Why AI-Related Data Leaks Are Now an Internal Problem
A few years ago, most businesses worried primarily about external cyberattacks. Today, one of the fastest-growing risks is happening internally — and usually by employees who are simply trying to work faster.
Contracts are being uploaded into AI tools for summarization. Source code is getting pasted into public chatbots. Customer records are being fed into generative AI systems an employee found online earlier that morning. And most leadership teams have little visibility into any of it.

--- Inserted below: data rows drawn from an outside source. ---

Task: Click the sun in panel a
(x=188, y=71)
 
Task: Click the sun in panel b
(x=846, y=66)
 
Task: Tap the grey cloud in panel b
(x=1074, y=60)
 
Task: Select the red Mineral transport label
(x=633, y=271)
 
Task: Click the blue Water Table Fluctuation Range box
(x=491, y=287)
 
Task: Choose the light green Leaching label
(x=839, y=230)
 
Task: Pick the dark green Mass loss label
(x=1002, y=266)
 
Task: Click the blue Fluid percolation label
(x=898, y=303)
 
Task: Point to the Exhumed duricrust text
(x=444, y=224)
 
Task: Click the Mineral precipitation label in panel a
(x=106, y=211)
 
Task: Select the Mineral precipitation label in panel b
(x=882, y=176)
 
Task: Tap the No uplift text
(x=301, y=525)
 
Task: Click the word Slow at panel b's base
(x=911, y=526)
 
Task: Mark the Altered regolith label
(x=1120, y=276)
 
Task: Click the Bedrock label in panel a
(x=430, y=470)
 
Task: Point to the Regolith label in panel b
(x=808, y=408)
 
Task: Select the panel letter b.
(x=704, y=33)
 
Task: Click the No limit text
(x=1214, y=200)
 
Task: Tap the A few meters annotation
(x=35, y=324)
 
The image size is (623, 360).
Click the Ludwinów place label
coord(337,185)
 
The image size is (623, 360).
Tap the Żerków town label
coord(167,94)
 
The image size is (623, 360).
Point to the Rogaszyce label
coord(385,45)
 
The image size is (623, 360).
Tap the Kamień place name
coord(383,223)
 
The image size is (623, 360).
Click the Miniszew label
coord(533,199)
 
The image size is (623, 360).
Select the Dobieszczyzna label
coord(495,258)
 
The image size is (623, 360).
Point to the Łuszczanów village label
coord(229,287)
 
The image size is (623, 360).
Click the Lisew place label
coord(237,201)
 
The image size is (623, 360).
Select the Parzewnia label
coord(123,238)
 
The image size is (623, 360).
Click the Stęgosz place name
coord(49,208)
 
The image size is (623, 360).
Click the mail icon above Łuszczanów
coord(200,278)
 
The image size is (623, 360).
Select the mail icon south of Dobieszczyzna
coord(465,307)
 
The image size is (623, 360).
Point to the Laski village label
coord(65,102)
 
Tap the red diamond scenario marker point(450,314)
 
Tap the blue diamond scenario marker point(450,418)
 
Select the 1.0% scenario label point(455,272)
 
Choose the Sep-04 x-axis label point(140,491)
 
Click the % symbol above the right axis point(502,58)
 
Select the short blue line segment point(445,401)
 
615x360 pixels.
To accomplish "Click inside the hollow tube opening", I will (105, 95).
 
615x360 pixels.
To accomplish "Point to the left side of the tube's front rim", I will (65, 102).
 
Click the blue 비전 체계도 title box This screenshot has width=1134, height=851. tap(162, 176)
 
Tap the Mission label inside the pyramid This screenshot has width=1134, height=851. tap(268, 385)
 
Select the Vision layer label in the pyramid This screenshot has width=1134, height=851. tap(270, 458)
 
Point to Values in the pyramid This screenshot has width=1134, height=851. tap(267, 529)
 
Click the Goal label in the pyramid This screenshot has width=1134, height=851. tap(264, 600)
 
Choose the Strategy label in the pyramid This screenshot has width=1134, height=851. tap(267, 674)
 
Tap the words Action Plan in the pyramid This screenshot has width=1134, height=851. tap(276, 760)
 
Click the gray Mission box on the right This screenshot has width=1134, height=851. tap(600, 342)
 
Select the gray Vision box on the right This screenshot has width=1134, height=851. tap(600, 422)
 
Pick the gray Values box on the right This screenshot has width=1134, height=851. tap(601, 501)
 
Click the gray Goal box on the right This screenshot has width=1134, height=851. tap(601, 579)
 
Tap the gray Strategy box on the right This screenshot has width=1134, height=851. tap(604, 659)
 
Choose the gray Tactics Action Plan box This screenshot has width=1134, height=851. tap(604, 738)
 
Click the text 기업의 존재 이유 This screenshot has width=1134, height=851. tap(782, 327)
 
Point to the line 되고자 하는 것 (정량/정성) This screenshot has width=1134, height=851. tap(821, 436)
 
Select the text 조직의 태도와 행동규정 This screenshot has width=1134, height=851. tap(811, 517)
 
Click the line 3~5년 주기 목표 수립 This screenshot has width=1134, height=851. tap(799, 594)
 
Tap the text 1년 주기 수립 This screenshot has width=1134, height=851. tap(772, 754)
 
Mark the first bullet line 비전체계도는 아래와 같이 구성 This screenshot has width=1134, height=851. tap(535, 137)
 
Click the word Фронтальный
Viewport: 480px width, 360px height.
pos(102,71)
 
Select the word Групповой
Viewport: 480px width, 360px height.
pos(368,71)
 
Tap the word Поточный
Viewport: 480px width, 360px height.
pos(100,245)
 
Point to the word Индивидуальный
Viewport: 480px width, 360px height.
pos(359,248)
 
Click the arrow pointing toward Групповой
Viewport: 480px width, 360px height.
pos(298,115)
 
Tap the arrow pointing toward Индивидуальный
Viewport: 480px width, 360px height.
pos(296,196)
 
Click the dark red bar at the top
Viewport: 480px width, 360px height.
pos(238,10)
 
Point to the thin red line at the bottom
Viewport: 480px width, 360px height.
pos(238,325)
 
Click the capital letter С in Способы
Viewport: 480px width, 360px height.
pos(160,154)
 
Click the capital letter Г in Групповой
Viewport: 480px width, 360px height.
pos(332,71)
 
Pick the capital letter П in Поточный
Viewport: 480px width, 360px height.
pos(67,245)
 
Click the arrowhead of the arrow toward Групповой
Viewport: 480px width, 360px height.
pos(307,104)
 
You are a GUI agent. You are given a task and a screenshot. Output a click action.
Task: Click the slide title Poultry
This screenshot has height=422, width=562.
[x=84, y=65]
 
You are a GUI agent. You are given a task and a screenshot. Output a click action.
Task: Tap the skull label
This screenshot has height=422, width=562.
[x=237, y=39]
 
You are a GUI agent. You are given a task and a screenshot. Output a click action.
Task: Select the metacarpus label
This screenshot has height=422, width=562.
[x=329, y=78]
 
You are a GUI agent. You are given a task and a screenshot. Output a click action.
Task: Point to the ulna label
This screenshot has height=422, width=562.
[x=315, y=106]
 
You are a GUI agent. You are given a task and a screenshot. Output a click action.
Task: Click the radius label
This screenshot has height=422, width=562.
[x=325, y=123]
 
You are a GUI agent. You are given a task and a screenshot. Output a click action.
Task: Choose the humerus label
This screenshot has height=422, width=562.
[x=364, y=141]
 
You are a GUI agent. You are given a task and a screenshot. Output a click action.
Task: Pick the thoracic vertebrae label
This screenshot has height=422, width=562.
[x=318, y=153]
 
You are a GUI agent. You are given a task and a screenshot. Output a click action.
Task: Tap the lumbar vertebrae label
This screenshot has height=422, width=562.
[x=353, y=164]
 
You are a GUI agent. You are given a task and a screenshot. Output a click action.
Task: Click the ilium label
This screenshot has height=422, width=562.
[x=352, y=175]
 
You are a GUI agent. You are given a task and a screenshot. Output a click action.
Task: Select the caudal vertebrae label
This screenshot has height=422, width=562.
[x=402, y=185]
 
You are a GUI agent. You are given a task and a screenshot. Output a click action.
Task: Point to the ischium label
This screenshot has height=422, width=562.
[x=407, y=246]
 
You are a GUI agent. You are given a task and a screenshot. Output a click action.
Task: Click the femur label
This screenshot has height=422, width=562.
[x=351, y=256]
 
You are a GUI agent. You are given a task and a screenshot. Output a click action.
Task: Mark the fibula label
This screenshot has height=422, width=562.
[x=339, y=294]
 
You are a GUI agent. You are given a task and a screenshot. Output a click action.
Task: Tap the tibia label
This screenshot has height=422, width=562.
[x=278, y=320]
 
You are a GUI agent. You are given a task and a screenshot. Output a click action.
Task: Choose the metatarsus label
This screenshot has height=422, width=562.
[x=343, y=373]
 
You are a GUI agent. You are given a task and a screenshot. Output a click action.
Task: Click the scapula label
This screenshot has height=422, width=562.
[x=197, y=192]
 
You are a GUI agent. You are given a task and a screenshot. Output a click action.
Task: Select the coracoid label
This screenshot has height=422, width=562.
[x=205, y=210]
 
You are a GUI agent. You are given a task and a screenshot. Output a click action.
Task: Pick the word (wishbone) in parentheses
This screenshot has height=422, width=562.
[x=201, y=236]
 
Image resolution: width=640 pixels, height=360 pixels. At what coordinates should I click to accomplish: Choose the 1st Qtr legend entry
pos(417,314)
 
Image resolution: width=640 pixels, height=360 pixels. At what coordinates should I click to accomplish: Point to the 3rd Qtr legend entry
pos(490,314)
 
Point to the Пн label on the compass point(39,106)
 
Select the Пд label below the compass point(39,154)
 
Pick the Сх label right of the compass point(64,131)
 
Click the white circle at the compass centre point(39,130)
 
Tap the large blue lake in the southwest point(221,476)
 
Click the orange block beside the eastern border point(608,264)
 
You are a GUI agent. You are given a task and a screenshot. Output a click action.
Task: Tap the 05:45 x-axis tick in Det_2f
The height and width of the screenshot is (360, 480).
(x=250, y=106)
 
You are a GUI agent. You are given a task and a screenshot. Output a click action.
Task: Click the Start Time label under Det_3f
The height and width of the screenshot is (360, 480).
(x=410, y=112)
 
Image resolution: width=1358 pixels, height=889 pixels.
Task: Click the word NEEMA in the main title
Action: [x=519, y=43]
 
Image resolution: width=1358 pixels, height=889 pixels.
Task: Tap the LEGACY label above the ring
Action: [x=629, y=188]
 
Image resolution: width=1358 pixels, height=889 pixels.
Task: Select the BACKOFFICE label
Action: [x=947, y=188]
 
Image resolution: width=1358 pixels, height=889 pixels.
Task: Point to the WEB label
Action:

The Samsung incident in 2023 became the example everyone remembers, after employees reportedly pasted proprietary source code and confidential meeting notes into ChatGPT. But Samsung was not the exception. It was the moment many businesses realized consumer AI tools had quietly become a data governance problem.
According to a 2025 report from Menlo Security, 68% of employees use free-tier AI tools through personal accounts, and 57% admit to inputting sensitive company data into those systems. The company also recorded more than 313,000 attempts to paste sensitive information into AI tools in a single month. That is what makes AI risk different from traditional security threats. Most of these incidents are not malicious. They are operational shortcuts happening quietly across normal workflows.
The Operational Fallout After a Business Data Leak
Most companies imagine a breach as a single technical event. In reality, leaks create operational fallout that spreads quickly across the entire business.
After an incident, organizations typically face legal review, compliance investigations, customer notification requirements, vendor scrutiny, cyber insurance complications, operational downtime, emergency remediation costs, and long-term trust damage. For SMBs, that impact is often more disruptive because there is less margin to absorb it. Smaller organizations usually do not have internal security operations teams, dedicated compliance staff, in-house legal counsel, or spare infrastructure capacity during recovery.
IBM’s 2024 Cost of a Data Breach Report found that the largest breach-related costs increasingly come from operational disruption and lost business, not just technical recovery. At enterprise scale, incidents become news stories. At SMB scale, they become survival problems.
What an AI Data Incident Actually Costs a Small Business
The headline number from IBM’s 2024 Cost of a Data Breach Report is $4.88 million — a figure heavily skewed by large enterprises with massive customer databases and international regulatory exposure. It captures attention but does not reflect the SMB reality.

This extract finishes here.